Stalin awoke from his nap. It had been a great one and had, as usual, provided insight into his next step towards world domination: "We're moving to Luxembourg!"

RAagu: "You had a dream again didn't you?"

Stalin: "Maybe, but that doesn't mean we're not going to Italy. But first: a disguise!"

RAagu rolled his eyes

Luxembourg: Feb 1938

Stalin stood on a street corner and looked around: "Where is everyone?"

RAagu: "Our spies report that all of them have move to France."

Stalin: "Hmm, thats odd, its such a nice country."

RAagu: "Uh sir, you're standing in france."

Stalin: "Huh? Oh, sorry." And walked to the other side of the street.

RAagu: "No, now you've passed through Luxembourg and into Germany."

Stalin: "What a confusing country. And why are somethings spelled Luxemburg and others Luxembourg here? Hey you! Sir! Could you answer some questions for us?"

Pierre looked up from the cafe table he had been sitting at: "People? I have more manpwer?! Do you guys want to be in my army?"

RAagu: "No, thats quite alright"

Pierre looked very dissapointed: "Are you sure? Its really quite grand. We get together and play tag and go fishing. You could be the 1st Division..." he said pointing excitedly to Stalin "and you could be the Royal Luxemburg Division!" pointing to RAagu.

RAagu: "Really, thats ok."

Stalin: "Wait! Why don't I get to be the Royal division?"

RAagu: "You don't believe in Royalty sir."

Stalin: "So?" And Stalin proceeded to argue with Pierre about who got to be what division.

Aide: "He does this alot. Its his version of a draft."
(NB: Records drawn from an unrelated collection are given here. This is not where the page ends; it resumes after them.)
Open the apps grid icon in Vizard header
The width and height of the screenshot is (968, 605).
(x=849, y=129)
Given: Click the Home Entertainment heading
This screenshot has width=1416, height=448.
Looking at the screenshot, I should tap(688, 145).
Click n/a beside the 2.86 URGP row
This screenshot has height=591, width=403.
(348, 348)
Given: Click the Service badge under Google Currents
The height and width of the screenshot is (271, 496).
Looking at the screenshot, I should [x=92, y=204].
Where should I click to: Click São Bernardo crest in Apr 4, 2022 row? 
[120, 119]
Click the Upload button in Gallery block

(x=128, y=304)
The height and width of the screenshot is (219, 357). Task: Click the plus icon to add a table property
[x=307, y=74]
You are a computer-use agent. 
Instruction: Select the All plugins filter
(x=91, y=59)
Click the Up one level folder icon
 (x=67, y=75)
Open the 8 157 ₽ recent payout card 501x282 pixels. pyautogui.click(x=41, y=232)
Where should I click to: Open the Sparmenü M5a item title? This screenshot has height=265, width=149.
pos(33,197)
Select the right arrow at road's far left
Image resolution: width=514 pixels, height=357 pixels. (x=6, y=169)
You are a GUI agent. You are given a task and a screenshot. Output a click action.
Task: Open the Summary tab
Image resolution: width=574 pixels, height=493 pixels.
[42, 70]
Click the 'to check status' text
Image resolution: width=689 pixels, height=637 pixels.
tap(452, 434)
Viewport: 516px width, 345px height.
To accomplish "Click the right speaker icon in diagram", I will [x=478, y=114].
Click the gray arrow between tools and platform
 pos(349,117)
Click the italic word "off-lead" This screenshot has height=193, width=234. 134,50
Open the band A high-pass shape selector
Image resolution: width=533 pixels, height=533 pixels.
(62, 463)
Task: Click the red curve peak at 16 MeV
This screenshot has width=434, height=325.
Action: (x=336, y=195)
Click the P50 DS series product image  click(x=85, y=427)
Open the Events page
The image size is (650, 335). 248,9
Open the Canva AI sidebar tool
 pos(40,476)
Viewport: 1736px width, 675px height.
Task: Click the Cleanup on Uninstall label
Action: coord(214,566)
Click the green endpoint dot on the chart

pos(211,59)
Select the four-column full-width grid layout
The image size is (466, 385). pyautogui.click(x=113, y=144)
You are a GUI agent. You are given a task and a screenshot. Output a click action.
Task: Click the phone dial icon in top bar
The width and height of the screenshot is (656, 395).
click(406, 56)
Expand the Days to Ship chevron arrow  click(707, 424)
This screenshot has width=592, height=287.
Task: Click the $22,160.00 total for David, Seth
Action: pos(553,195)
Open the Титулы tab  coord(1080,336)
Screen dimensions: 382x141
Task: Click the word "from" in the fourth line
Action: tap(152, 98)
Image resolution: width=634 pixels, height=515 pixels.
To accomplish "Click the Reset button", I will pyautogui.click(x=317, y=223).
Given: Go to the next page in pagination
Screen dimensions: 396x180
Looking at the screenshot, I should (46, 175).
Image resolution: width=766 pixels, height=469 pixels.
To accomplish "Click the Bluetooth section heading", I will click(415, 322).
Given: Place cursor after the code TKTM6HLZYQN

RAagu looked over to where Pierre's aide was standing: "I'm not surpised. They seem to be quite alike."

The Aide looked at the two arguing counrty leaders. "Does yours like to take baths?"

RAagu: "No, just naps alot."

Aide: "I suppose we should separate them before something bad happens."

RAagu: "I suppose."

Aide: "Oh, by the way, I think we have someone that belongs to you. He goes by the name of Exterous and he had a folder with him that would go with your game better than ours."

RAagu: "Exterous? Hmmm, never herd of him. What kind of screwy name is that anyway?"

Aide: "I think its Portugese. Anyway, hes over there at that table."

RAagu: "The one weaving baskets?"

Aide: "Thats the one."

RAagu gathered his group together, having to forcefully pull Stalin out of the street where he and Pierre were still arguing.

Pierre shouted after them: "Wait! No! You can both be royal divisions! I need manpower! If you leave i won't have ANY divisions."

Aide: "Don't worry sir, we haven't seen the last of them."

As RAagu, Stalin and Exterous were walking back to Moscow RAagu turned to Exterous: "So, I hear your name is Exterous and that you have something for us?"

Exterous: "No, my name is Satcho."

RAagu stopped dead in his tracks: "Satcho?"

Satcho: "Yeah, all i know is that i was minding my own business in underwater firesafety class and they just grabbed me and made me start weaving baskets."

RAagu was startled: "Underwater firesafety class??" That was where Luxembourg's worst criminals did time. "What did you do to get thrown in there."

Satch: "They got mad at me for not posting enough updates on my AAR."

That made sense to RAagu, for he had read the posts and not much had been happening lately. But still...who was this mysterious Exterous and what did Luxembourg have to gain by keeping him. RAagu's eyes narrowed. You may have won this time Aide, but we will have our revenge.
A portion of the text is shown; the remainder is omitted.